NHIMG research shows the scale of identity weakness behind these events. In the Ultimate Guide to NHIs — Why NHI Security Matters Now, 80% of identity breaches involved compromised non-human identities such as service accounts and API keys. That matters here because interception often becomes the first step in broader NHI compromise, especially when secrets, tokens, or delegated access are reachable from the captured session.
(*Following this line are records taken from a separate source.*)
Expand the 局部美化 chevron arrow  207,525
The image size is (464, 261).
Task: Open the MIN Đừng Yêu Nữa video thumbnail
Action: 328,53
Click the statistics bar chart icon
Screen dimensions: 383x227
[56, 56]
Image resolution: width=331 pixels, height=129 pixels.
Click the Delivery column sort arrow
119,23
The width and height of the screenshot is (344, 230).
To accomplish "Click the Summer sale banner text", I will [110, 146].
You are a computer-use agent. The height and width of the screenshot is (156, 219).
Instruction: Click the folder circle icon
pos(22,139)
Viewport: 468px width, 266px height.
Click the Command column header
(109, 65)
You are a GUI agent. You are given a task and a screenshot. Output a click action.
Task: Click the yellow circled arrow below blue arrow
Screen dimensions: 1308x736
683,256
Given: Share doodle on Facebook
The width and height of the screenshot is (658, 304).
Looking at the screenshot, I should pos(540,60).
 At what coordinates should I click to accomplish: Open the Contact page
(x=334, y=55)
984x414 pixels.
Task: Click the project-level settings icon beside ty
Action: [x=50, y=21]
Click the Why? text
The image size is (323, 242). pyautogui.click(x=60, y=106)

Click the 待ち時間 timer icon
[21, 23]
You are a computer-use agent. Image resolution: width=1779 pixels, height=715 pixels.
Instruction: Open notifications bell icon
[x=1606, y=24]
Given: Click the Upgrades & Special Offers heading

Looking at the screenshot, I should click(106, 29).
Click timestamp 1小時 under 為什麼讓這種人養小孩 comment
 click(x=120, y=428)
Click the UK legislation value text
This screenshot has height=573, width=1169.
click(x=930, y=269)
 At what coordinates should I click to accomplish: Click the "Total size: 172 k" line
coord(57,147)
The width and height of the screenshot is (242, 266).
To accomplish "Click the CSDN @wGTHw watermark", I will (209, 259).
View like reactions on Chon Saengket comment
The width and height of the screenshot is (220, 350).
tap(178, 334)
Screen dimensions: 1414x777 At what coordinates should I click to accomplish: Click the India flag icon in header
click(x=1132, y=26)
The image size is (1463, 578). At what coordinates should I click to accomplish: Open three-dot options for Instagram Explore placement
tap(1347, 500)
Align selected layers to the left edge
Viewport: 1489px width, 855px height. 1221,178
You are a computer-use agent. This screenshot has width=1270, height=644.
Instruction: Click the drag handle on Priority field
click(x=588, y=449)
The 52 NHI Breaches Analysis and CISA cyber threat advisories both reinforce the practical lesson: identity interception is rarely the endpoint, only the entry point.

Organisations typically encounter token misuse, unauthorized admin actions, or unexpected API calls only after a session has already been hijacked, at which point adversary-in-the-middle becomes operationally unavoidable to address.

Standards & Framework Alignment

This section maps relevant standards and security frameworks to the operational risks and controls described in this guidance.

OWASP Non-Human Identity Top 10 address the attack and risk surface, while NIST SP 800-63 and NIST Zero Trust (SP 800-207) set the governance and control requirements practitioners need to meet.

Framework Control / Reference Relevance
OWASP Non-Human Identity Top 10 NHI-04 Covers session and authentication weaknesses that enable relay and token theft.
NIST SP 800-63 Digital identity guidance informs stronger authenticators and resistance to phishing.
NIST Zero Trust (SP 800-207) PS-3 Zero Trust requires continuous verification after initial authentication is complete.

Use phishing-resistant authenticators and reduce OTP-only reliance for sensitive access.